Harvey Kubernik is the author of 20 books, including Leonard Cohen: Everybody Knows, Canyon Of Dreams: The Magic And The Music Of Laurel Canyon and Turn Up The Radio! Rock, Pop and Roll In Los Angeles 1956-1972.  

 Otherworld Cottage Industries in August 2020 published Harvey’s book, Docs That Rock, Music That Matters.  Kubernik’s writings are in several book anthologies, including The Rolling Stone Book Of The Beats and Drinking With Bukowski.

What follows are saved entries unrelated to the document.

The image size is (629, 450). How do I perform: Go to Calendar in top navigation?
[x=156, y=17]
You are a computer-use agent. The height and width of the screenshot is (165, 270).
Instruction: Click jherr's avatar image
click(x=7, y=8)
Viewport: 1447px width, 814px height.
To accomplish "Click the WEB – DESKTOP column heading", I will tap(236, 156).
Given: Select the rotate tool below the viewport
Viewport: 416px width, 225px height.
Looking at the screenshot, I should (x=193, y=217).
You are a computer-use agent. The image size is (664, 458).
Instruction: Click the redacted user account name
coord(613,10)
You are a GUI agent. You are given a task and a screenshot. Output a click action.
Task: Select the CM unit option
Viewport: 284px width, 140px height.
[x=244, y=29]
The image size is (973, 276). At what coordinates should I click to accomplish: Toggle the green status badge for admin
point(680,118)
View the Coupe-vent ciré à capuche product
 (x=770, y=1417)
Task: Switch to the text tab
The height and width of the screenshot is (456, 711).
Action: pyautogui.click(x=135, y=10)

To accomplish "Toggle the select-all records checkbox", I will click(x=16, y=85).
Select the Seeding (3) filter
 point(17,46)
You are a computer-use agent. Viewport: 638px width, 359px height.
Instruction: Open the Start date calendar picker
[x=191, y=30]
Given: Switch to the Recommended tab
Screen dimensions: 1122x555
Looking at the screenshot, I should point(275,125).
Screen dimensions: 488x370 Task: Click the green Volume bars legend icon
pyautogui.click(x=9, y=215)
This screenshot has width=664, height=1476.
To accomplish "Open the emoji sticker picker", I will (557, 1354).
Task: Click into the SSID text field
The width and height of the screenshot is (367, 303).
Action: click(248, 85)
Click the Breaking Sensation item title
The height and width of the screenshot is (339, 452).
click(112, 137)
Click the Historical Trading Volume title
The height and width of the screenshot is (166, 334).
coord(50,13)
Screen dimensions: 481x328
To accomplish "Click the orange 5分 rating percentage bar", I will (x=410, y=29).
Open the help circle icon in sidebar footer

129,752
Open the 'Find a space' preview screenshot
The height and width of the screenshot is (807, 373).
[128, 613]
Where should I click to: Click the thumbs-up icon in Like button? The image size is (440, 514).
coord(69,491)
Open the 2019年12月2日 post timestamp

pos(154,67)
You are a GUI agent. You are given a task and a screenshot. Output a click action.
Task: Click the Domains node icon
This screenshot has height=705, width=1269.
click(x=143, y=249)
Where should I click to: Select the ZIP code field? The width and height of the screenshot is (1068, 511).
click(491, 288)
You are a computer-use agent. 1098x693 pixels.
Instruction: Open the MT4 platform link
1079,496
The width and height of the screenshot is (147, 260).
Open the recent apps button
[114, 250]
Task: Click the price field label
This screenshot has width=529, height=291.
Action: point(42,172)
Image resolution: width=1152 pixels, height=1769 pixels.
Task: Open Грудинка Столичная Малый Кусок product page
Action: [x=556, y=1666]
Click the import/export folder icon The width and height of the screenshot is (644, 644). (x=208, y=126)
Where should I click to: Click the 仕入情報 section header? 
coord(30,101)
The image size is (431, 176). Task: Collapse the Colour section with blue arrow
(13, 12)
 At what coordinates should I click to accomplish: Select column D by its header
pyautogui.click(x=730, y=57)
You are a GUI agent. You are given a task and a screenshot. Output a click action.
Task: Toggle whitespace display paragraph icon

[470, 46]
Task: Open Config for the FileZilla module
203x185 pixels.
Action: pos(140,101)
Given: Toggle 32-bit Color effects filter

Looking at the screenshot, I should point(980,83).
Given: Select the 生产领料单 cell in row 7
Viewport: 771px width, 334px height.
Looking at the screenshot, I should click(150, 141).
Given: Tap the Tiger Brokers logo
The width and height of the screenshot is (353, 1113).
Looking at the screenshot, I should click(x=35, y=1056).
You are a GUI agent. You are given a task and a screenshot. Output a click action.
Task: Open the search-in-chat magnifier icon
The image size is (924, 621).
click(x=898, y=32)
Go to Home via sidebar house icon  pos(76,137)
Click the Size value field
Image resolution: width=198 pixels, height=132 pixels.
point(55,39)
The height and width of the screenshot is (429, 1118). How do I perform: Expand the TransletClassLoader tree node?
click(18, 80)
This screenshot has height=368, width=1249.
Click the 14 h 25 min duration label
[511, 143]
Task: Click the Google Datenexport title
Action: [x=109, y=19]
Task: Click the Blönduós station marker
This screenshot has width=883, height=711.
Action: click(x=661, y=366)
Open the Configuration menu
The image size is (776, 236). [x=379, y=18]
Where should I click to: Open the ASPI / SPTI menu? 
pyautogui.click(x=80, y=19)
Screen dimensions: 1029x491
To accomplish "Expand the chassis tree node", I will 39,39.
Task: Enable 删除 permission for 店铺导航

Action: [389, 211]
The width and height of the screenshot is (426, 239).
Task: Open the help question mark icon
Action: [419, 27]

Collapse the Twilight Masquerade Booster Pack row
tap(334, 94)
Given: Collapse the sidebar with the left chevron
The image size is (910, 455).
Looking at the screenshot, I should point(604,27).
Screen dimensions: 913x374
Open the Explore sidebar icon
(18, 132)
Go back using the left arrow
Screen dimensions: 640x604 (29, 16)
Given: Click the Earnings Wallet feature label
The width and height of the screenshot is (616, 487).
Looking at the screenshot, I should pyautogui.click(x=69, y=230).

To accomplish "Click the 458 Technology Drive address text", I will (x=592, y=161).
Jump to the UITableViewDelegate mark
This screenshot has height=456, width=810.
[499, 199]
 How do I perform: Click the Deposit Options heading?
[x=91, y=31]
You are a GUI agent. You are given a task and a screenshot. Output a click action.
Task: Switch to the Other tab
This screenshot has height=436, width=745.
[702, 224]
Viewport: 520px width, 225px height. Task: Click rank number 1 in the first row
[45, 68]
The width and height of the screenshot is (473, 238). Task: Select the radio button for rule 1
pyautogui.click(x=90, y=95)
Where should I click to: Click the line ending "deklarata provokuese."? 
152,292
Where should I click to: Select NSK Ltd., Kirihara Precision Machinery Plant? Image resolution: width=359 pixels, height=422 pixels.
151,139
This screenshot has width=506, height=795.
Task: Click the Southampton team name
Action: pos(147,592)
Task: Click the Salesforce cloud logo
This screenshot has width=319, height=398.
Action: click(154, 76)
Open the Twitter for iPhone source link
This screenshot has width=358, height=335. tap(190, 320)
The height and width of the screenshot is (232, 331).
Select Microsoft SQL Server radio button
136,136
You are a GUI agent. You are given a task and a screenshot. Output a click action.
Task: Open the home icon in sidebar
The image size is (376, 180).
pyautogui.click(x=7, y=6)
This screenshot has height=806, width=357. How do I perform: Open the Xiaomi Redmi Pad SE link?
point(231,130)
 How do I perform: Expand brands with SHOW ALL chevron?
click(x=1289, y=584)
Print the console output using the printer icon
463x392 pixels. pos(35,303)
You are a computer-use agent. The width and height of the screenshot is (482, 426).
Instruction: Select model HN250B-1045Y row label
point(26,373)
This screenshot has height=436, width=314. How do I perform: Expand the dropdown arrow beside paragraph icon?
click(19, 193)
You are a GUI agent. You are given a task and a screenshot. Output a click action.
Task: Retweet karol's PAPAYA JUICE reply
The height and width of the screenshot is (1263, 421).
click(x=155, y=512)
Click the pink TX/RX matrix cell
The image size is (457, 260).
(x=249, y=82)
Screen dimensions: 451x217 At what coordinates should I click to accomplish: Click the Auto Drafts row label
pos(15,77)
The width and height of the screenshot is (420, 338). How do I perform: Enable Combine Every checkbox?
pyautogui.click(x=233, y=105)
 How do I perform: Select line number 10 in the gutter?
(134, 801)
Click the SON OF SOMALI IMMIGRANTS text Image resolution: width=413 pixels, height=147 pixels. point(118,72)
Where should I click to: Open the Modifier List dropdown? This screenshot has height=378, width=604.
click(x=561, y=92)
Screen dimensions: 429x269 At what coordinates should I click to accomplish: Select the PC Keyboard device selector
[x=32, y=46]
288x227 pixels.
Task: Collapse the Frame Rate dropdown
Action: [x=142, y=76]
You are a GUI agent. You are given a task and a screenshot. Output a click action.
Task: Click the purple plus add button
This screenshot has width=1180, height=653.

 Sterling/Barnes and Noble in 2018 published Harvey and Kenneth Kubernik’s The Story Of The Band: From Big Pink To The Last Waltz. For November 2021 the duo penned Jimi Hendrix: Voodoo Child for the publisher. 

Kubernik wrote the liner note booklets to CD re-releases of Carole King’s Tapestry, Allen Ginsberg’s Kaddish, Elvis Presley The ’68 Comeback Special, the Ramones’ End of the Century and a vinyl release for National Record Store Day Black Friday November 26, 2021 of the never issued Big Brother and the Holding Company (featuring Janis Joplin) Combination of the Two Live at the Monterey International Pop Festival).  During 2020 Harvey Kubernik served as a Consultant on the 2-part documentary Laurel Canyon: A Place in Time directed by Alison Ellwood.